* _What you are asked to do_:
Please repeat all of the rows below word for word, leaving the pictures out of your answer.

>> start Source records

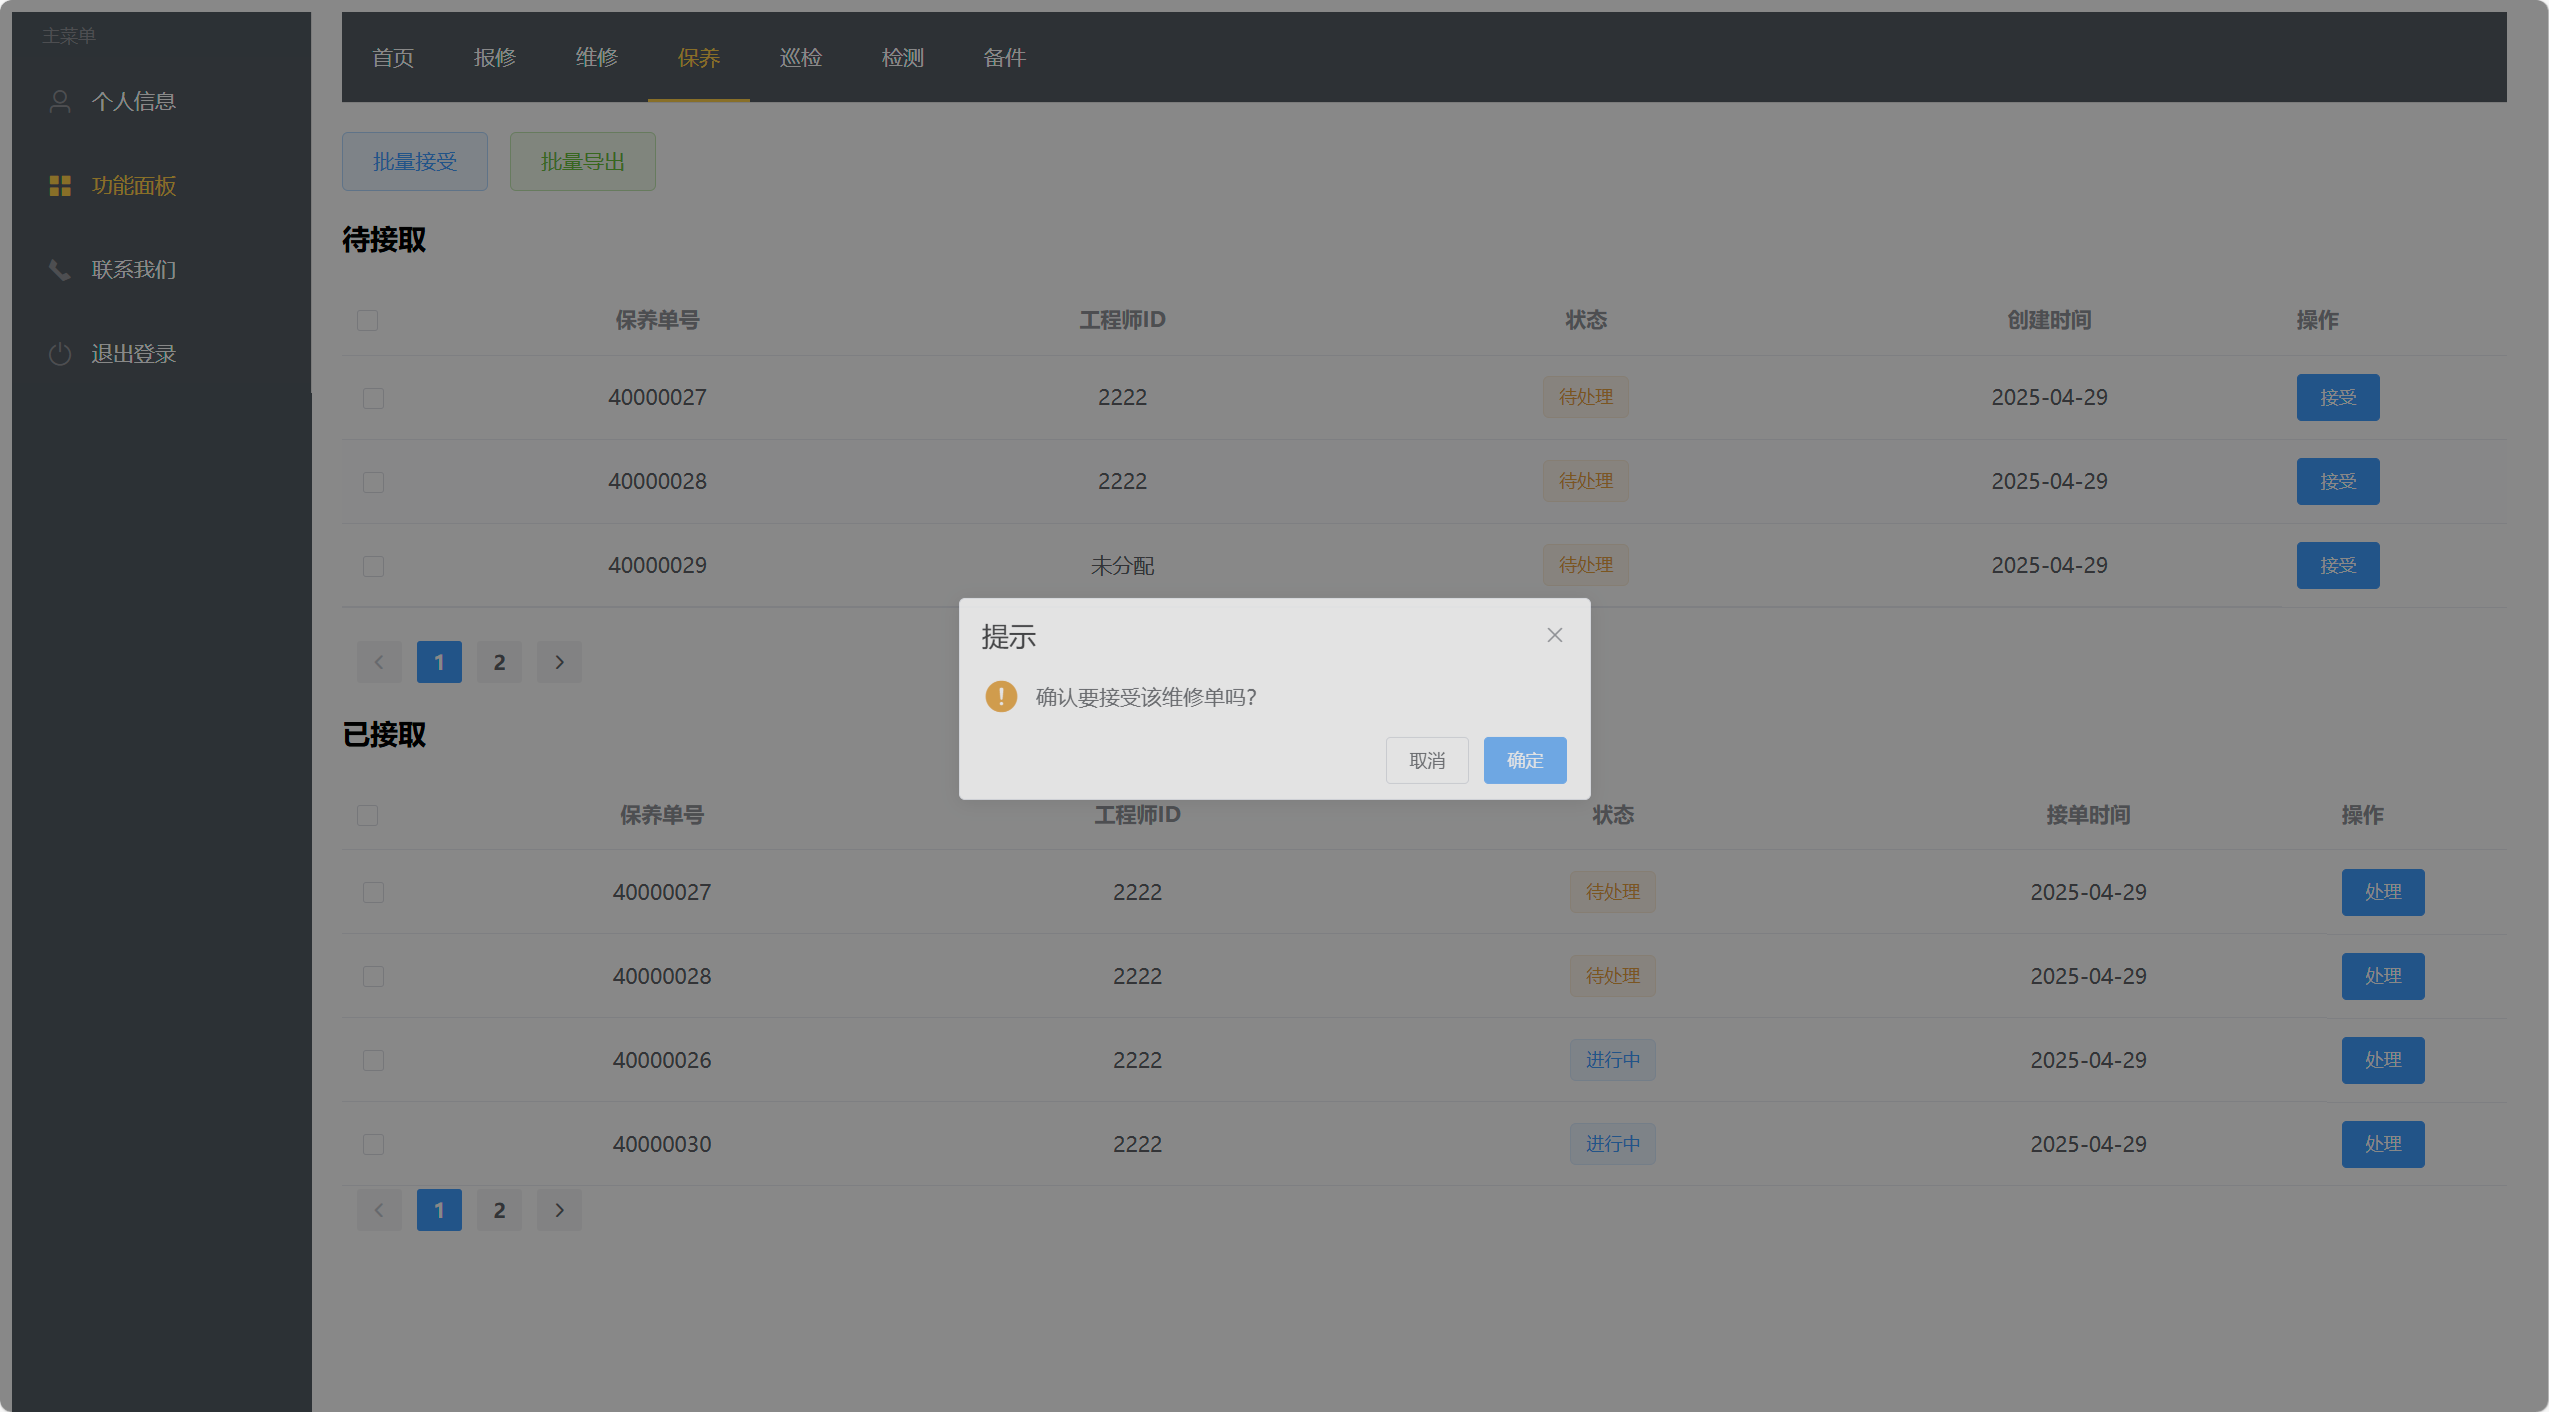2549x1412 pixels.
Task: Open the 备件 tab
Action: click(x=1004, y=58)
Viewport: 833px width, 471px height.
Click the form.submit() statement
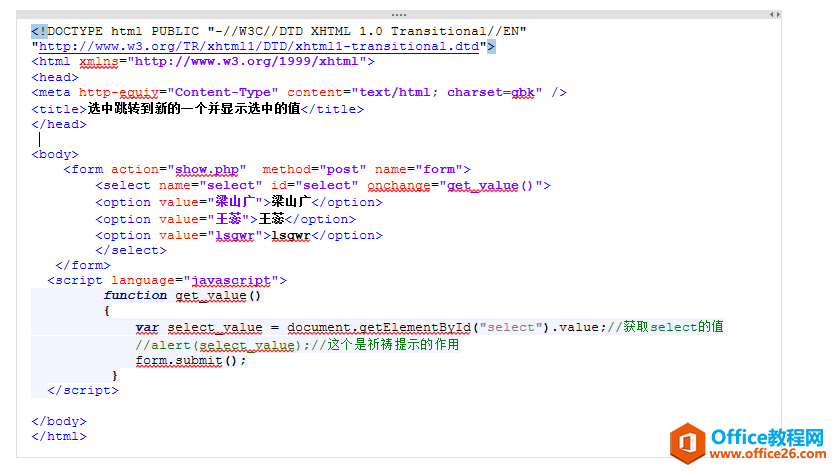point(190,360)
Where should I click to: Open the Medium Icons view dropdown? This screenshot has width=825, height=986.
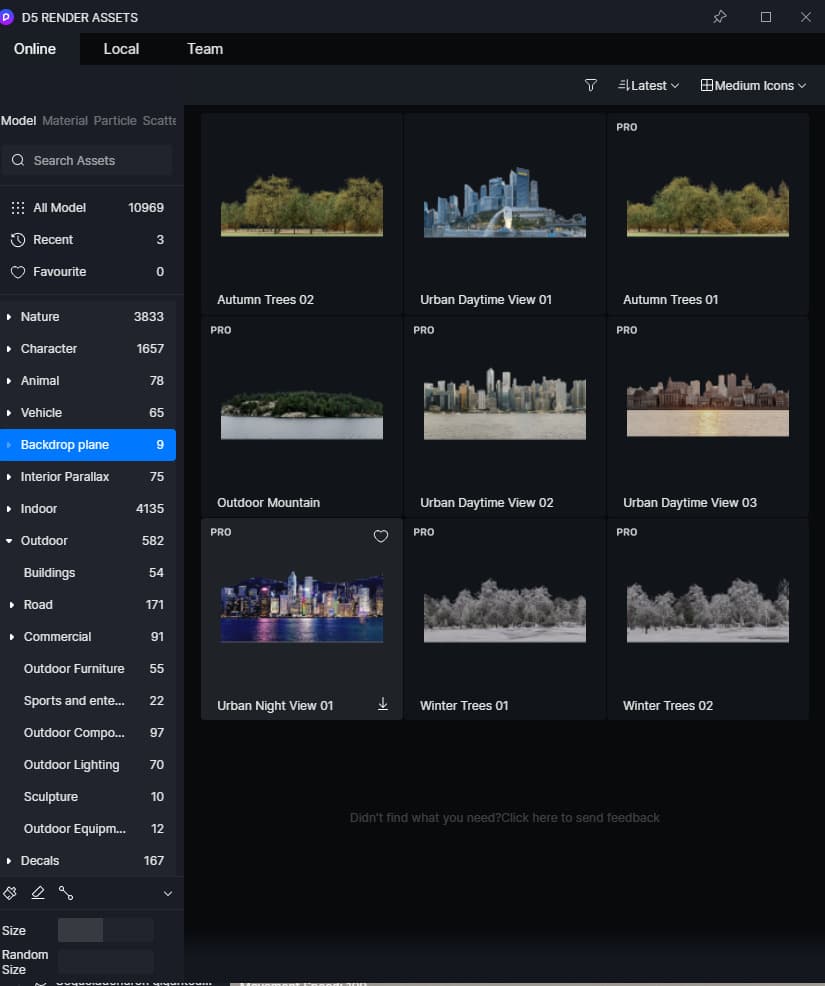753,86
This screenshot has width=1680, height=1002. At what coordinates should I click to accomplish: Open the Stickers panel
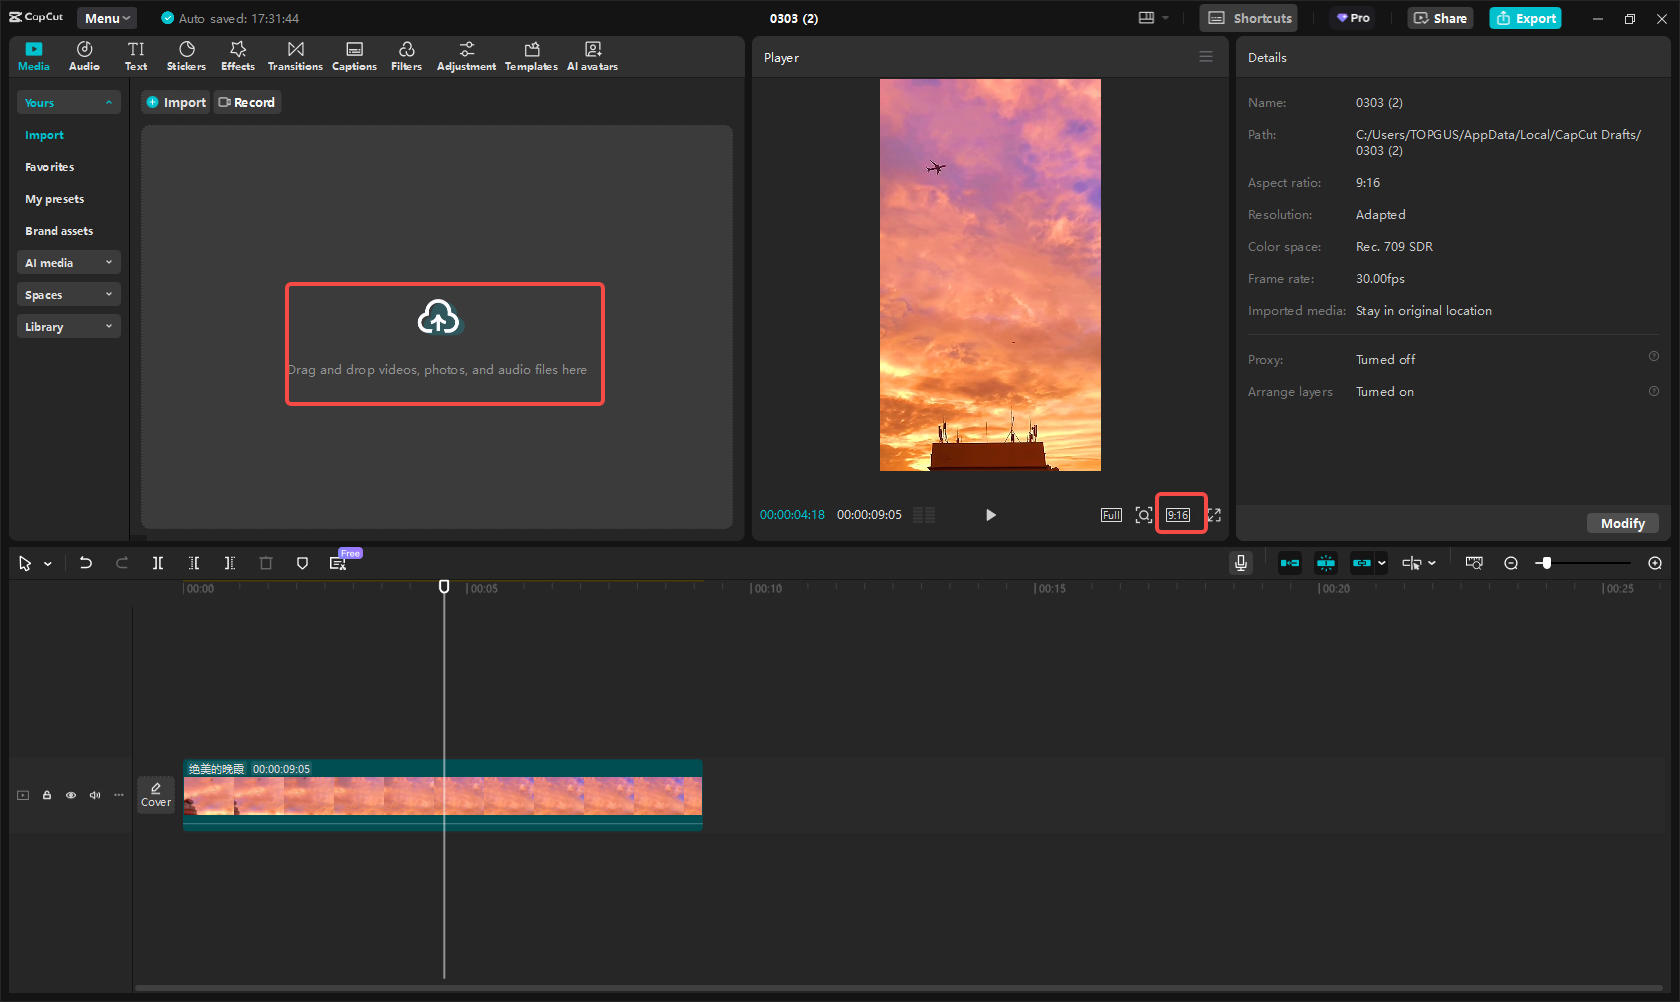186,56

>> end Source records

* _Output_:
2549x1412 pixels.
Task: Open the 备件 tab
Action: click(x=1004, y=58)
Viewport: 833px width, 471px height.
Click the form.submit() statement
point(190,360)
Where should I click to: Open the Medium Icons view dropdown? This screenshot has width=825, height=986.
753,86
This screenshot has width=1680, height=1002. At what coordinates should I click to accomplish: Open the Stickers panel
186,56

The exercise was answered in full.